§ **Exercise prompt**:
Copy each of these records character for character, leaving nothing out.

§ **Record list**:
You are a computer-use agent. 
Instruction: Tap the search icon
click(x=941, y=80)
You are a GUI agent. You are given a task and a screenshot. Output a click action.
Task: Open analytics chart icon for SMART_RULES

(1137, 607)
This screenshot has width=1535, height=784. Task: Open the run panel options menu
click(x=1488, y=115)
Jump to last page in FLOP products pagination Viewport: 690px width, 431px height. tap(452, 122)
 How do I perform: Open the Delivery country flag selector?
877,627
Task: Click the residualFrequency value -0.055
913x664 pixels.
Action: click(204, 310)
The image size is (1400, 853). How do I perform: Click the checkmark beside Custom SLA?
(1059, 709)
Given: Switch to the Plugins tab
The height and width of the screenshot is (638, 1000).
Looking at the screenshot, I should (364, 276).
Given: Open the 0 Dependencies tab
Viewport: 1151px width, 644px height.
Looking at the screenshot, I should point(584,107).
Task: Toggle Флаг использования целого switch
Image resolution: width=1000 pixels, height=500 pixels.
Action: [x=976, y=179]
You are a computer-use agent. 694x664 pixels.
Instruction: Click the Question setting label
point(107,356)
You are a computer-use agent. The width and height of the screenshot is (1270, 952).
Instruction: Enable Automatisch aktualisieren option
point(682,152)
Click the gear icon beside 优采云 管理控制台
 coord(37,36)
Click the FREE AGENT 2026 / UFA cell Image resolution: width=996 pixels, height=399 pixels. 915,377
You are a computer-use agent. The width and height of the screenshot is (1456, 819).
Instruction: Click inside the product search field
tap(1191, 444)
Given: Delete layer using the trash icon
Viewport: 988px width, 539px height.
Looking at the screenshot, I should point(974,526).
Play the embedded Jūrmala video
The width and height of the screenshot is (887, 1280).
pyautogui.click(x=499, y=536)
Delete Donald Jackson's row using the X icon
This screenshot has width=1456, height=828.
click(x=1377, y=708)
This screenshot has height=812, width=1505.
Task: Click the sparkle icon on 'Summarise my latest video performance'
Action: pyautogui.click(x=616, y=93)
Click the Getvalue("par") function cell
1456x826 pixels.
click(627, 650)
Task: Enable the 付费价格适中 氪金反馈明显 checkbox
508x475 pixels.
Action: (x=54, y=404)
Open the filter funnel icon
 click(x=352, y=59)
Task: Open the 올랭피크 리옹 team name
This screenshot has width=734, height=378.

§ **Written solution**:
You are a computer-use agent. 
Instruction: Tap the search icon
click(x=941, y=80)
You are a GUI agent. You are given a task and a screenshot. Output a click action.
Task: Open analytics chart icon for SMART_RULES

(1137, 607)
This screenshot has width=1535, height=784. Task: Open the run panel options menu
click(x=1488, y=115)
Jump to last page in FLOP products pagination Viewport: 690px width, 431px height. tap(452, 122)
 How do I perform: Open the Delivery country flag selector?
877,627
Task: Click the residualFrequency value -0.055
913x664 pixels.
Action: click(204, 310)
The image size is (1400, 853). How do I perform: Click the checkmark beside Custom SLA?
(1059, 709)
Given: Switch to the Plugins tab
The height and width of the screenshot is (638, 1000).
Looking at the screenshot, I should (364, 276).
Given: Open the 0 Dependencies tab
Viewport: 1151px width, 644px height.
Looking at the screenshot, I should point(584,107).
Task: Toggle Флаг использования целого switch
Image resolution: width=1000 pixels, height=500 pixels.
Action: [x=976, y=179]
You are a computer-use agent. 694x664 pixels.
Instruction: Click the Question setting label
point(107,356)
You are a computer-use agent. The width and height of the screenshot is (1270, 952).
Instruction: Enable Automatisch aktualisieren option
point(682,152)
Click the gear icon beside 优采云 管理控制台
 coord(37,36)
Click the FREE AGENT 2026 / UFA cell Image resolution: width=996 pixels, height=399 pixels. 915,377
You are a computer-use agent. The width and height of the screenshot is (1456, 819).
Instruction: Click inside the product search field
tap(1191, 444)
Given: Delete layer using the trash icon
Viewport: 988px width, 539px height.
Looking at the screenshot, I should point(974,526).
Play the embedded Jūrmala video
The width and height of the screenshot is (887, 1280).
pyautogui.click(x=499, y=536)
Delete Donald Jackson's row using the X icon
This screenshot has width=1456, height=828.
click(x=1377, y=708)
This screenshot has height=812, width=1505.
Task: Click the sparkle icon on 'Summarise my latest video performance'
Action: pyautogui.click(x=616, y=93)
Click the Getvalue("par") function cell
1456x826 pixels.
click(627, 650)
Task: Enable the 付费价格适中 氪金反馈明显 checkbox
508x475 pixels.
Action: (x=54, y=404)
Open the filter funnel icon
 click(x=352, y=59)
Task: Open the 올랭피크 리옹 team name
This screenshot has width=734, height=378.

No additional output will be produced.